Canada - Reduced Water Waste Cuts Manure Storage and Application Costs
Published:April 1, 2005
Source :Manitoba Pork Council/Sask Pork
Research conducted by the Prairie Swine Centre shows reducing the volumes of water wasted by pigs as they drink will also translate into reduced manure storage and application costs.
Nipple drinkers are currently the most commonly used method for providing water to growing finishing pigs.
A series of studies on how pigs waste water, conducted by the Prairie Swine Centre, has shown adjusting the height of those drinkers as the pigs grow and, in most barns, reducing flow rates can save as much as a liter of water per pig per day.

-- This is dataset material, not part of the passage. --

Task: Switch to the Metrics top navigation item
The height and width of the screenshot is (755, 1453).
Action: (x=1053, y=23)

Research Scientist in Applied Ethology Dr. Harold Gonyou says scientists found up to 45 percent of the water flowing into the barn through the drinker was being wasted.

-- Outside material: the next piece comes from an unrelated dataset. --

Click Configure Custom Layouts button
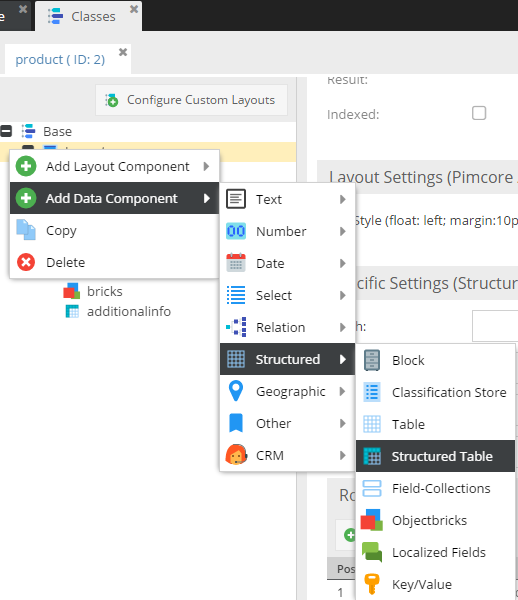Screen dimensions: 518x600 (191, 100)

"The water that comes into a barn via the drinker system is probably about 60 to 70 percent of the total water used by the pigs in a room.

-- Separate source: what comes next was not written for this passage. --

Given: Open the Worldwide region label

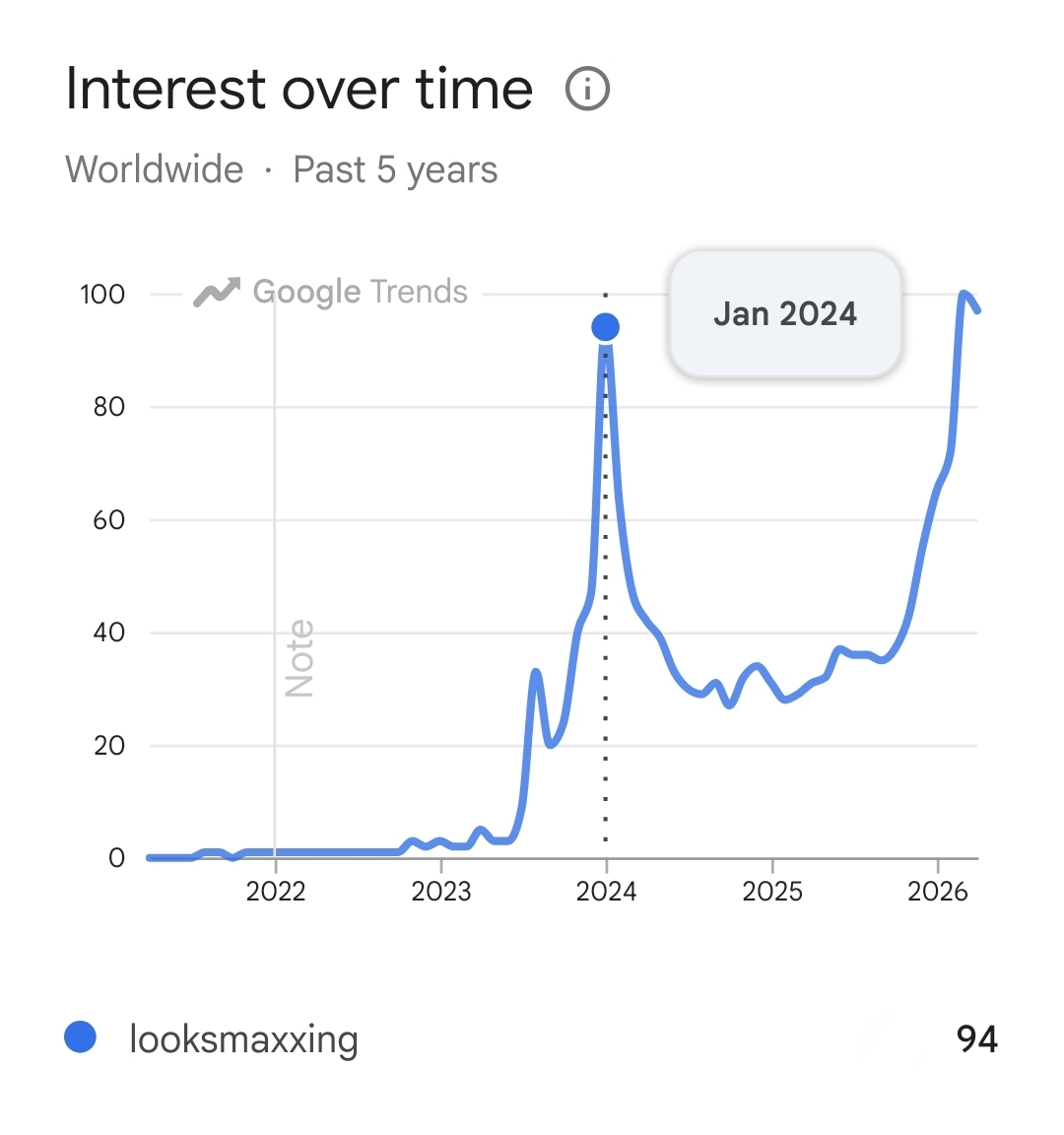Looking at the screenshot, I should (155, 169).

There's water used for washing, there's some moisture in the feed, etceteras but, in terms of the water balance, 60 to 70 percent is coming from the drinker.
We can reduce that by probably 20 percent and that can be a substantial reduction of perhaps a half to a litre a day per pig.
That also reduces the amount of storage space you need for your manure because you don't have as much water going through there as well and then the volume that you have to distribute onto the land is reduced as well because you don't have all the water there.
There are a number of points you can save, the cost of the water, the storage capacity and also the cost of hauling and applying it to the land."
Dr. Gonyou says, in cases where flow rates were higher and water was running more quickly, the level of waste was higher and, where the nipple was at the wrong height making it uncomfortable for the pig to drink the amount of waste increased.
He says, by managing both water flow rates and the height of the drinker, it's possible to bring water use in nipple drinker systems in line with levels common in bowl type drinker systems.